> **Text shown**:
▶

(Permission is granted to print and redistribute this material
as long as this header and the footer at the end are included.)


prepared by Rabbi Eliezer Chrysler
Kollel Iyun Hadaf, Jerusalem

Previous daf

Shabbos 57


Perek Bameh Ishah


(a) Min ha'Torah, a woman is permitted to go in the street wearing ornaments. The Rabbanan however, forbade her to go out wearing ornaments which can fall off easily or which she is likely to remove (either to show them off to her friends or in order to Tovel, should the need arise), because then we suspect that she will go on to carry them in the street. Ornaments that she is unlikely to remove are in fact, permitted to be worn in the street.

(b) A woman is not permitted to Tovel with ribbons in her hair, because they constitute a Chatzitzah.

(c) She is permitted to wear expensive ribbons in the street on Shabbos, provided they are tied to her hat - which she will not remove in the street, because she is not permitted to uncover her hair.

◀

> **Job**:
Transcribe the passage in the notes on Shabbos 57 from "(b) A woman" up to and including "uncover her hair.".

> **Data lines**:
▶

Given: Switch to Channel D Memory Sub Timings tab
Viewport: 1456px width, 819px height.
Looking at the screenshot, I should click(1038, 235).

◀

> **Result below**:
(b) A woman is not permitted to Tovel with ribbons in her hair, because they constitute a Chatzitzah.

(c) She is permitted to wear expensive ribbons in the street on Shabbos, provided they are tied to her hat - which she will not remove in the street, because she is not permitted to uncover her hair.